Profile on: Artist in Business Leadership Fellow Jhane Myers

Former Ralph Lauren designer returns to her roots

Jhane Myers is trying to not only recreate a dress from her ancestors, but also to offer a glimpse of a time period.

Myers, who is from the Comanche/Blackfeet tribes of Santa Fe, New Mexico, is a doll maker, jeweler, regalia maker and designer, and a traditional buckskin dancer. And she's also one of this year's First Peoples Fund Artist in Business Leadership grantees.

Having made her mark in the fashion world—she studied fashion at The Art Institute of Dallas, and worked for designer Ralph Lauren—Myers plans to recreate a traditional Native recession dress.

"It was a symbol," she said. "It was war time; things were scarce. My grandparents talked to me about ration cards."

While the men were out to war, she said, there was no one back home to hunt and skin animals. Missionaries provided canvasses that were used for the tents during church meetings, and the Natives cut up the canvass and made dresses.

Myers wants to recreate one of the dresses, which by now have all but disappeared.

The project will also include a DVD that teaches about the time period and dress making, and include memories from the time period.

"This will be a big challenge for me," Myers said of the film, but it will add another important element and is another way for a Native artist to harness the tool of technology and media in their art.
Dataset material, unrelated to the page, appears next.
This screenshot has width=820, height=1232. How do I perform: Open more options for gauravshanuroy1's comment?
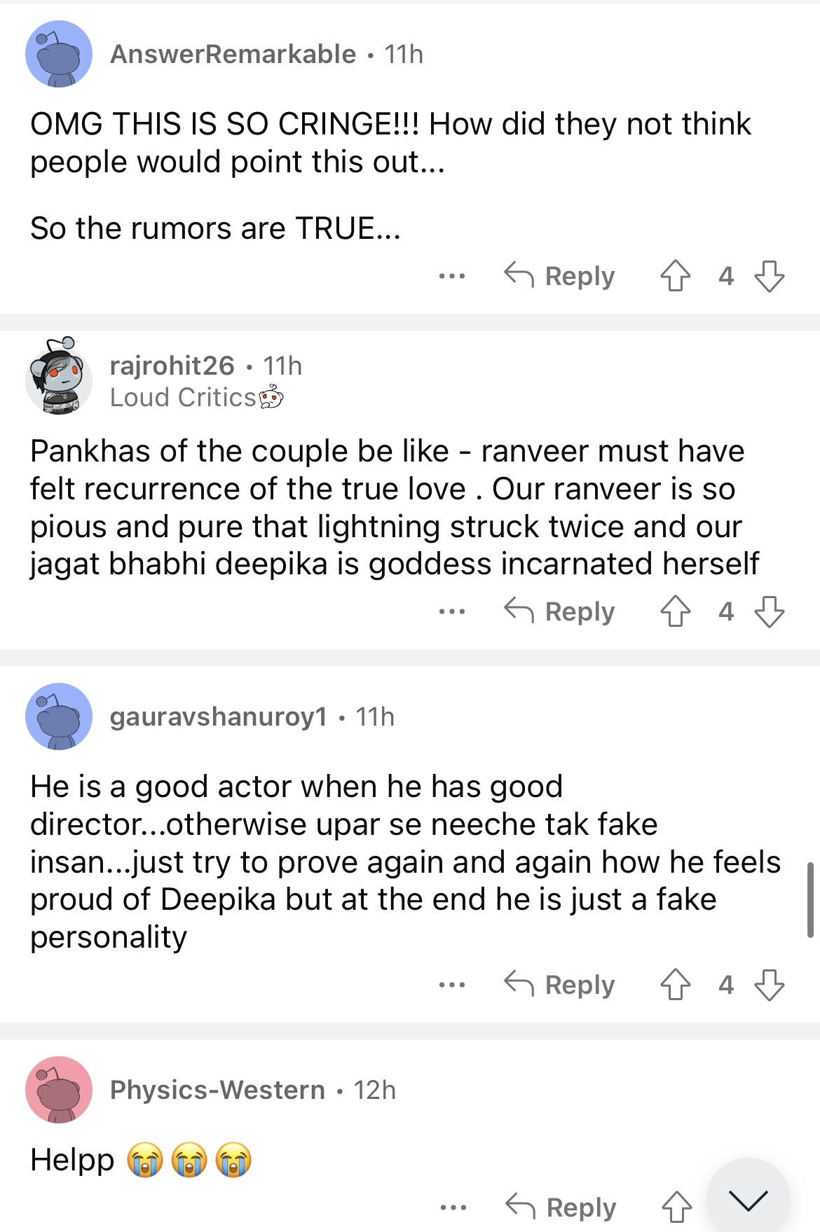[452, 985]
She will draw from the experience of others by using Comanche filmmakers, providing them with a stipend for their work on the film.

Her work provides work for other Native artists, who will spend part of their time filming stories by elders.

"It's blending the old with the new," she said. "It's just exciting."

Myers has been making dresses since the 1990s and is a fourth generation dressmaker, but this project will push her as an artist, she said.

"I just have this drive to complete this project," said Myers, who has started her research for the project by visiting the National Museum of American Indian at The Smithsonian.

"I worked in the collection for a day and it was amazing," she said.

Finding dresses from that time is an important, but difficult, part of her research. There is not a recession dress to view in any Southern Plains collection. There is one in Oklahoma on an army base, she said, but she hasn't been able to view it.

"For me, it's the first time in my career that I've done a statement piece," she said. "I'm so happy and pleased First Peoples Fund funded me."

The opportunity to capture the stories of her ancestors, and work with her hands to recreate a part of history is important in passing down the history and traditions to the next generation, she added.

"It's funding a legacy," she said. "It's something I can leave my children and grandchildren."